Oral Presentation The Annual Scientific Meeting of the Endocrine Society of Australia and the Society for Reproductive Biology 2012

Silencing of Ghrelin Receptor Expression Inhibits Endometrial Cancer Cell Growth in vitro and in vivo (#8)

Jenny Nga Ting Fung 1 , Penny L. Jeffery 2 , Deborah Roche 2 , Rohan Lourie 2 3 , Michael A. McGuckin 2 , Andreas Obermair 4 , Lisa K. Chopin 5 , Chen Chen 1
  1. School of Biomedical Sciences, University of Queensland, St Lucia, QLD, Australia
  2. Mater Medical Research Institute, Mater Health Services, South Brisbane, Australia
  3. Department of Pathology, Mater Health Services, South Brisbane, Australia
  4. University Queensland Central Clinical Division, Queensland Centre for Gynaecological Cancer, Brisbane, Australia
  5. Ghrelin Research Group, Faculty of Health and Institute of Health & Biomedical Innovation, Queensland University of Technology, Brisbane, Australia

Ghrelin is a peptide hormone produced in a range of organs and cancers derived from them, including adenocarcinomas1. It has endocrine, paracrine, and autocrine roles in both normal and disease states. Ghrelin is expressed in endometrial cancers, while its receptor, the growth hormone secretagogue receptor 1a (GHSR1a) is expressed at various levels in normal endometrium and cancer tissues. We previously showed that ghrelin has proliferative and anti-apoptotic functions in endometrial cancers, suggesting its potential role in promoting tumour growth2. To further investigate ghrelin-GHSR1a in endometrial cancer cell progression, we examined the effect of knockdown of GHS-R1a expression in the Ishikawa endometrial cancer cell line by using RNA interference (RNAi) both in vitro and in the NOD/SCID xenograft mouse model. The lentiviral short hairpin RNA targeting GHSR1a(GHSR1a-shRNA) resulted in a stable reduction of GHS-R1a mRNA and protein.GHSR1a-shRNA Ishikawa cells showed less non-stimulated cell proliferation compared to the scrambled controls and proliferated less in response to 100nM ghrelin than with controls (100% vs 118% of control, P<0.05). Tumour volumes of GHSR1a-shRNA Ishikawa xenograft tumours were significantly reduced compared with scrambled control tumours (333±173mm3 vs 1217±227mm3 , p=0.0012) as were tumour weights (0.590±0.293g vs 0.983±0.106g,  p=0.008). Immunohistochemistry demonstrated GHS-R1a in benign and cancerous glands in human endometrial tissue specimens. In summary, our results indicate that decreasing the GHSR1a protein level by RNAi significantly inhibits endometrial cancer cell line and xenograft tumour growth, hence ghrelin-GHSR1a signalling may have an important role in the development of endometrial cancer. Demonstration of a functional role for ghrelin in endometrial growth and the detection of its receptor in endometrial cancers suggest that  blocking GHS-R1a may be therapeutic in this cancer.

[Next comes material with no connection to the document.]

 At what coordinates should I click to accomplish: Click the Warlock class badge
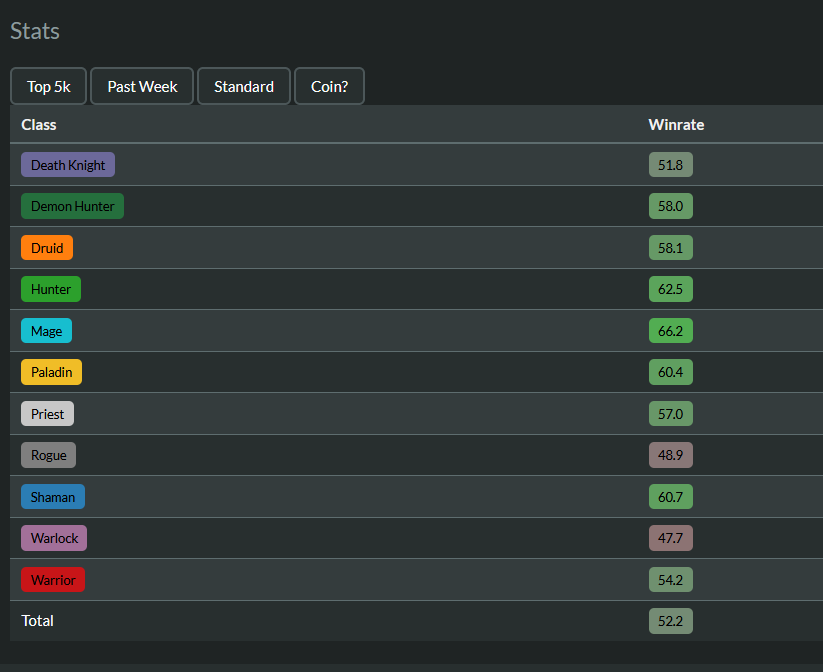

Acknowledgement: This work was supported by NHMRC, UQ, MMRI, and QUT. J.N.T.F. is a recipient of UQ Postgraduate Research Scholarship. P.J. is a recipient of QLD Government Smart Futures Fellowship

  1. PL Jeffery, A Yeh, AC Herington, LK Chopin. The role of ghrelin in prostate cancer cell proliferation: ghrelin activates mitogen-activated protein kinase (MAPK) pathways in LNCaP and PC3 prostate cancer cells and a novel preproghrelin isoform is highly expressed in prostate cancer. Clinical Cancer Research (2005) 11:8295-303
  2. Jenny N.T. Fung, Inge Seim, Dengfeng Wang, Andreas Obermair, Lisa K. Chopin and Chen Chen. Expression and In Vitro Functions of Ghrelin Axis in Endometrial Cancer. Hormones and Cancer (2010) 1:245-255.